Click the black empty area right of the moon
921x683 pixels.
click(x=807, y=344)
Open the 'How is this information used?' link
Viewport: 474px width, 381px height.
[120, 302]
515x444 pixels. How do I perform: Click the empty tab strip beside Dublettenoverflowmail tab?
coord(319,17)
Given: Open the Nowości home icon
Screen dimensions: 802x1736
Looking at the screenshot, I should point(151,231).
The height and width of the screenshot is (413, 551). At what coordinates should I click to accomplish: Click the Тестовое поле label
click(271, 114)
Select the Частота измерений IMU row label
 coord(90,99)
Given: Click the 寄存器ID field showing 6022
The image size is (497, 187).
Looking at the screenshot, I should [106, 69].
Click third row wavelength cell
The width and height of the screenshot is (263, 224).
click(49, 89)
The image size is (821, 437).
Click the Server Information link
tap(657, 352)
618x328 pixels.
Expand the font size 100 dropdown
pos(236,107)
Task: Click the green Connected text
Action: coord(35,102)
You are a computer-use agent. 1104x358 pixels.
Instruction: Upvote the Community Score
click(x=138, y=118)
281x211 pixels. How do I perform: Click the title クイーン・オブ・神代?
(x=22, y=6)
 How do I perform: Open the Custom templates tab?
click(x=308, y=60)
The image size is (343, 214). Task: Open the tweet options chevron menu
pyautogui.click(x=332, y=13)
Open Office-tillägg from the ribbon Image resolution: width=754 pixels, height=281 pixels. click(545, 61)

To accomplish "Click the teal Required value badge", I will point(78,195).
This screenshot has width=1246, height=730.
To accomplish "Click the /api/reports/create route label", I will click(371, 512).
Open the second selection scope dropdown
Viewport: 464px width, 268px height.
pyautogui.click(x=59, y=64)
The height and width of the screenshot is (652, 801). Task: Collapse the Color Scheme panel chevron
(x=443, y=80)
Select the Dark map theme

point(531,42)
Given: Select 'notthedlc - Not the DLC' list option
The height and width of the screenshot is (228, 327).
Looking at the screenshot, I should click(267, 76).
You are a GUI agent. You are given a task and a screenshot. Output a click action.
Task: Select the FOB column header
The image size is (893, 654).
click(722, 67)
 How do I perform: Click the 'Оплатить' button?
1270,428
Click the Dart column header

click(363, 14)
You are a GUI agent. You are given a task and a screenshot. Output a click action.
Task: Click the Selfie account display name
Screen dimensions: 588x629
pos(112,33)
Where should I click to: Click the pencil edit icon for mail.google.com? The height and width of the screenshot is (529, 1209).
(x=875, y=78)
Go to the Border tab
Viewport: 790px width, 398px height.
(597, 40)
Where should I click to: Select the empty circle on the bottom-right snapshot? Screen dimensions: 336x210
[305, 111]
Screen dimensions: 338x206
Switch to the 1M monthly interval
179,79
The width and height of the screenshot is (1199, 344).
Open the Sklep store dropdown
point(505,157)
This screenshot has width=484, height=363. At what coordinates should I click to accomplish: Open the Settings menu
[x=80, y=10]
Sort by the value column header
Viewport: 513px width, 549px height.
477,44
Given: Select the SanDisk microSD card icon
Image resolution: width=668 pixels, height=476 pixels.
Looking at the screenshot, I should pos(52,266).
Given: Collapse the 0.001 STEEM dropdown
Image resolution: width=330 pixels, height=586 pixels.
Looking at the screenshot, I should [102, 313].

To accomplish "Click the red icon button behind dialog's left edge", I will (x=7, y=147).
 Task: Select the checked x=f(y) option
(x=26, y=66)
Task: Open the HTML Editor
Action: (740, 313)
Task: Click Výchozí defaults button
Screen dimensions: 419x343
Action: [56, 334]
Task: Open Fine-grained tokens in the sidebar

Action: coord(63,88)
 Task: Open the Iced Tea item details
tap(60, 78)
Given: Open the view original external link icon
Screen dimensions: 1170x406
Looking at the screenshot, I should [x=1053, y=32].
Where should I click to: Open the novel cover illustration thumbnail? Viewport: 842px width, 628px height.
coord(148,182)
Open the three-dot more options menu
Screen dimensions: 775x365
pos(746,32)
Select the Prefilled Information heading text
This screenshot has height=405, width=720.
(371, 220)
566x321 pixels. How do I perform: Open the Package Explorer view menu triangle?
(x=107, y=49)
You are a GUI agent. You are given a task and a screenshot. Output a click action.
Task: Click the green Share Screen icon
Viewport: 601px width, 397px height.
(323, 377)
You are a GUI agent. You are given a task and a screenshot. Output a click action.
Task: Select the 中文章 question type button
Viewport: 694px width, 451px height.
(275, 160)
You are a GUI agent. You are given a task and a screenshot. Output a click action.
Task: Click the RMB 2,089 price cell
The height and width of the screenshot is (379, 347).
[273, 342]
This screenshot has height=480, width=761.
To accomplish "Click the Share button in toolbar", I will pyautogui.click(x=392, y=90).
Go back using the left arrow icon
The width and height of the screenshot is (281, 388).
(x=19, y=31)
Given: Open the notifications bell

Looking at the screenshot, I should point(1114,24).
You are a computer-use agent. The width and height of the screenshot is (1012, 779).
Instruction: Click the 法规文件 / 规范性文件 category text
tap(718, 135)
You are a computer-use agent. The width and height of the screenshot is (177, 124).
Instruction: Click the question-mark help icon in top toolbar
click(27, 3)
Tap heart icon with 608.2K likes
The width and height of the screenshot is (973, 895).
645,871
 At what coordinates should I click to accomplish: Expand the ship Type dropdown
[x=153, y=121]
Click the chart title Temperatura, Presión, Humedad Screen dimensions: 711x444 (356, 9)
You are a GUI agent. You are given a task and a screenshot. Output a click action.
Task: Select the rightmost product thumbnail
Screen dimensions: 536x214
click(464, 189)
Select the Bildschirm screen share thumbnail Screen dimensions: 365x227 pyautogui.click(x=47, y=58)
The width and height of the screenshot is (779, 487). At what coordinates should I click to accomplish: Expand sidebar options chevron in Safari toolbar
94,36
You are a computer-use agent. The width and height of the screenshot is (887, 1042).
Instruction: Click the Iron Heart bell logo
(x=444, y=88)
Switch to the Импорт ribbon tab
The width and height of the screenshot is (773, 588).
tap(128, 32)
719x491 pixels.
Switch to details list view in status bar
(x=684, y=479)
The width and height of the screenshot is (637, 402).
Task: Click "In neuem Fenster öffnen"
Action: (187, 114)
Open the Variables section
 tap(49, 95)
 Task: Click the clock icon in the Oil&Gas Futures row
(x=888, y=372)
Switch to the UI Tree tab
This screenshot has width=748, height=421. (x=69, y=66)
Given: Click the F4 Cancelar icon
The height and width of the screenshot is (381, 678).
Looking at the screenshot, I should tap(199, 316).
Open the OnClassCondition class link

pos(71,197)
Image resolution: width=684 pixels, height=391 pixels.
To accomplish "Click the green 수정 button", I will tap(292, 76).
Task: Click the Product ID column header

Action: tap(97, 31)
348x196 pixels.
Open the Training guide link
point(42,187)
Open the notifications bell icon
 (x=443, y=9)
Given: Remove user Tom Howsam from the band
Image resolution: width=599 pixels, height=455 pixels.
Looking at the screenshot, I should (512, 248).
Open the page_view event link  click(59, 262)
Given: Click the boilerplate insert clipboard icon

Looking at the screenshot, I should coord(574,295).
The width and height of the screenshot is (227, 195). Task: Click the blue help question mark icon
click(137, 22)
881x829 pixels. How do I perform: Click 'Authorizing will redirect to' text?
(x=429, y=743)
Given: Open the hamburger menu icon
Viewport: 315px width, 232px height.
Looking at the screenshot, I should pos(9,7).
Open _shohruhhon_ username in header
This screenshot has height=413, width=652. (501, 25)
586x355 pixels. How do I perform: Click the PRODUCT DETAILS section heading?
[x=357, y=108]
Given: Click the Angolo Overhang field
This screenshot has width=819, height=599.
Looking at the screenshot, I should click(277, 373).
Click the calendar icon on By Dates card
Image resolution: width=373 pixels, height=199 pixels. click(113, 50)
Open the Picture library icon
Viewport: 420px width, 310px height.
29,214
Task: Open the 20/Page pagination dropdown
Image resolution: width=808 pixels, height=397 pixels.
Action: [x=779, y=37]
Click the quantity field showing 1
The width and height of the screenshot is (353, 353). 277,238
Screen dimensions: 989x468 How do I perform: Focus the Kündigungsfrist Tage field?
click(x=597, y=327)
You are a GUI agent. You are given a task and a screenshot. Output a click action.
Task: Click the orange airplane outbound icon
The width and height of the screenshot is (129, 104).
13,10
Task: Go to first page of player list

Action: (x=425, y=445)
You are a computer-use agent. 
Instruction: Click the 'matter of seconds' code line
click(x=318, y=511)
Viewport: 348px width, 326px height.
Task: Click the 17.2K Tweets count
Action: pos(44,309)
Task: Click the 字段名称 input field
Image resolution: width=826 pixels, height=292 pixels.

....................

Exercise prompt: Beginning with the line that contains "Task: Click the orange airplane outbound icon", each line of the records above through the last one must be printed word for word.

Task solution:
Task: Click the orange airplane outbound icon
The width and height of the screenshot is (129, 104).
13,10
Task: Go to first page of player list

Action: (x=425, y=445)
You are a computer-use agent. 
Instruction: Click the 'matter of seconds' code line
click(x=318, y=511)
Viewport: 348px width, 326px height.
Task: Click the 17.2K Tweets count
Action: pos(44,309)
Task: Click the 字段名称 input field
Image resolution: width=826 pixels, height=292 pixels.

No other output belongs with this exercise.